Total loans serviced that were current (not delinquent or in foreclosure) as a percent of servicing portfolio volume (#) decreased to 95.44% (on a non-seasonally adjusted basis) in December 2023 from 95.71% in November 2023.
• The five states with the highest share of loans that were current as a percent of servicing portfolio: Washington, Colorado, Idaho, Oregon, and Montana.
• The five states with the lowest share of loans that were current as a percent of servicing portfolio: Louisiana, Mississippi, Indiana, New York, and Illinois.

Total completed loan workouts from 2020 and onward (repayment plans, loan deferrals/partial claims, loan modifications) that were current as a percent of total completed workouts were 74.39% in December 2023, which was 21 basis points below the percentage of total loans serviced that were current for the month.

MBA’s monthly Loan Monitoring Survey (replaced MBA’s Weekly Forbearance and Call Volume Survey in December 2021) covers the period from Dec. 1 through Dec. 31, 2023, and represents 64% of the first-mortgage servicing market (31.9 million loans).
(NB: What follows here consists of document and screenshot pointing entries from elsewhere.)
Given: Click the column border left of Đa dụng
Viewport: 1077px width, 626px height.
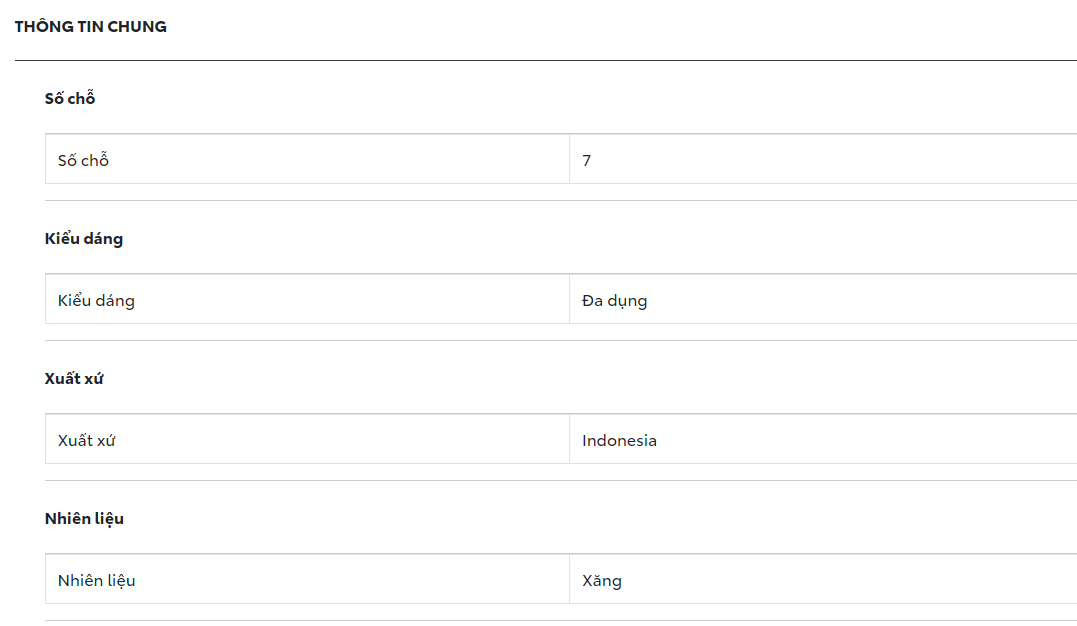Looking at the screenshot, I should (x=570, y=300).
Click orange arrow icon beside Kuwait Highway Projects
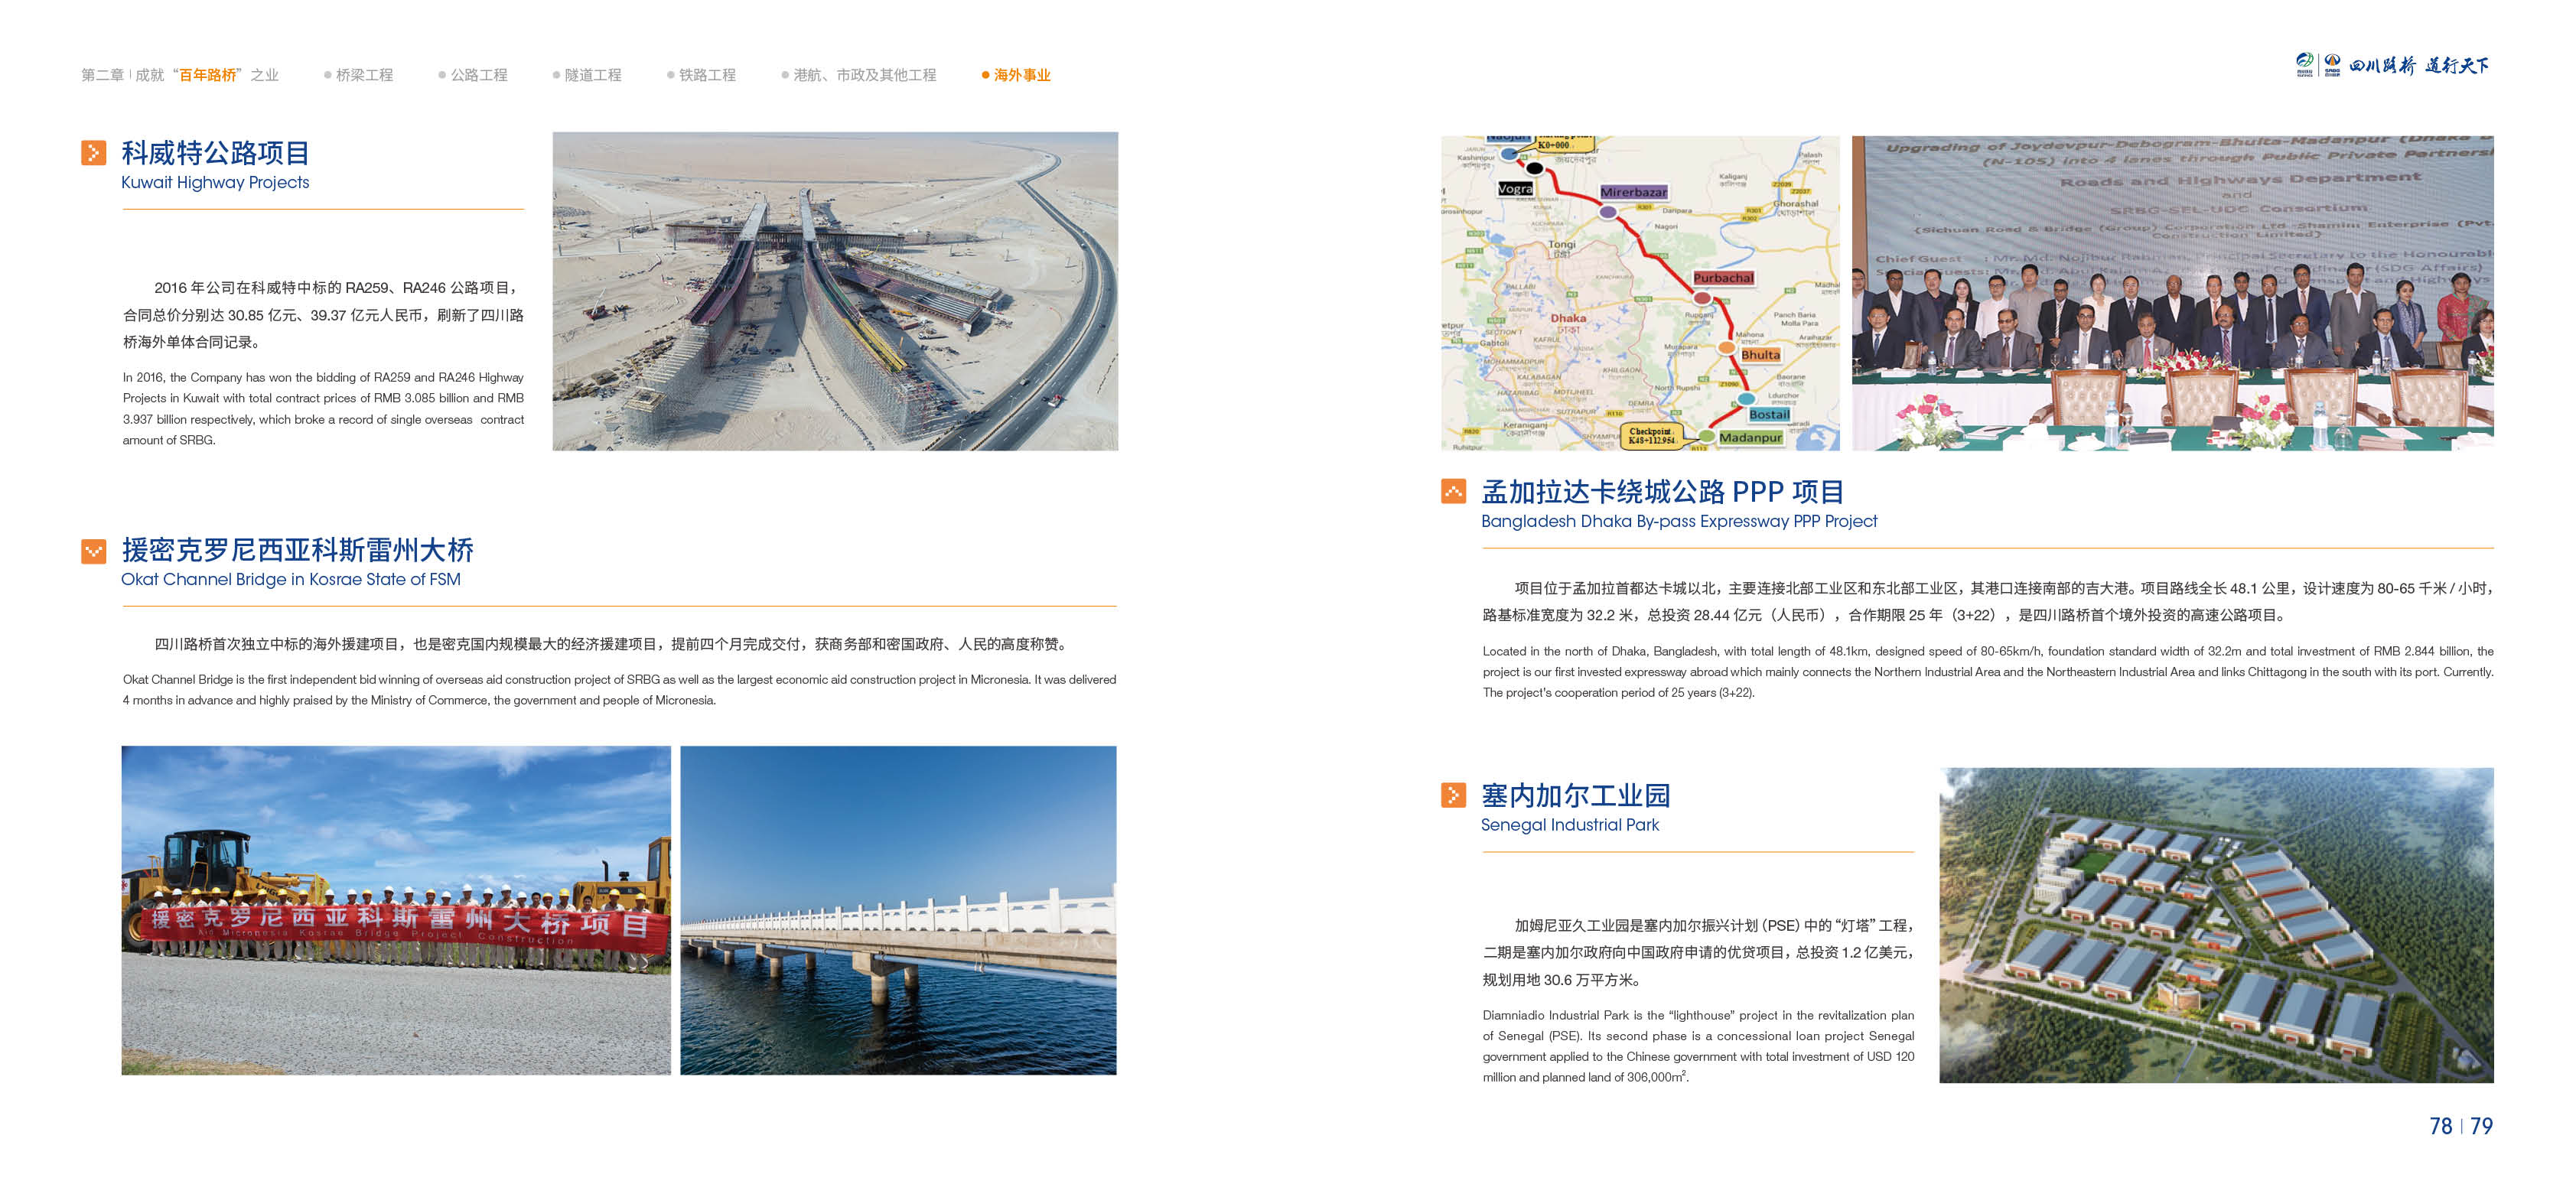 tap(93, 153)
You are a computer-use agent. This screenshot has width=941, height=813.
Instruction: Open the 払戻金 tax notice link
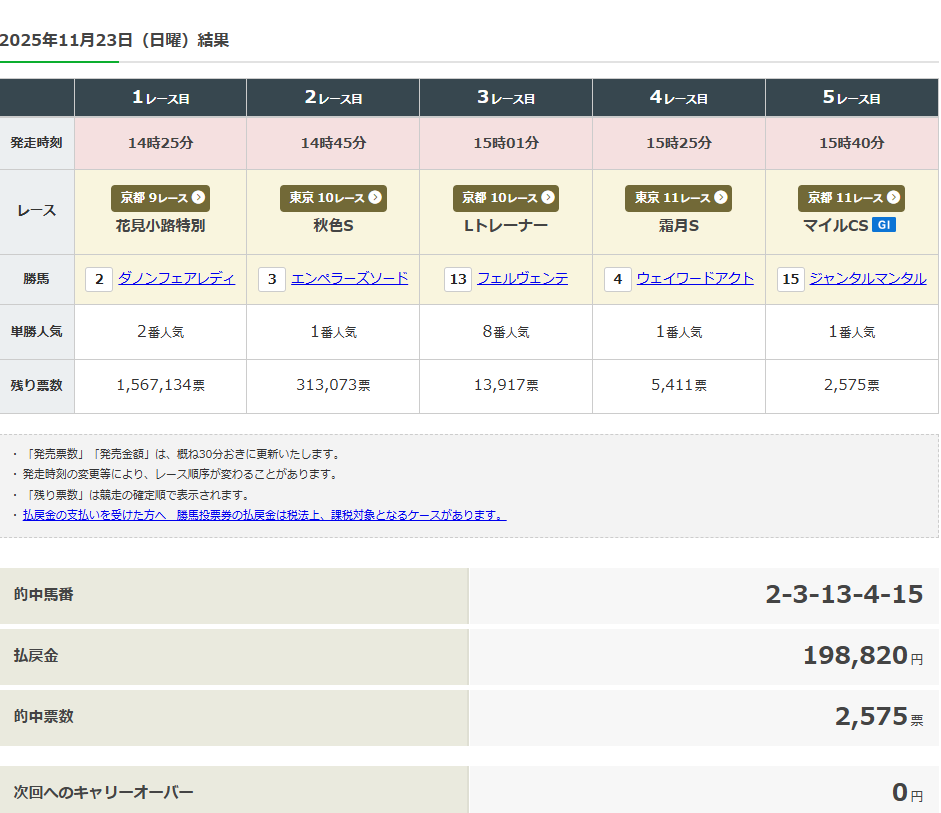pos(264,515)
To subscribe to the full report, go to www.mba.org/loanmonitoring.

NOTES: For more detailed information on performance metrics, including seasonally adjusted delinquency rates by stage (30 days, 60 days, 90+ days), please refer to MBA’s Quarterly National Delinquency Survey at www.mba.org/nds. Fourth-quarter 2023 results will be released on Thursday, Feb. 8, 2024.

The next publication of the Monthly Loan Monitoring Survey (LMS) will be released on Tuesday, Feb. 20, 2024, at 4:00 p.m. ET.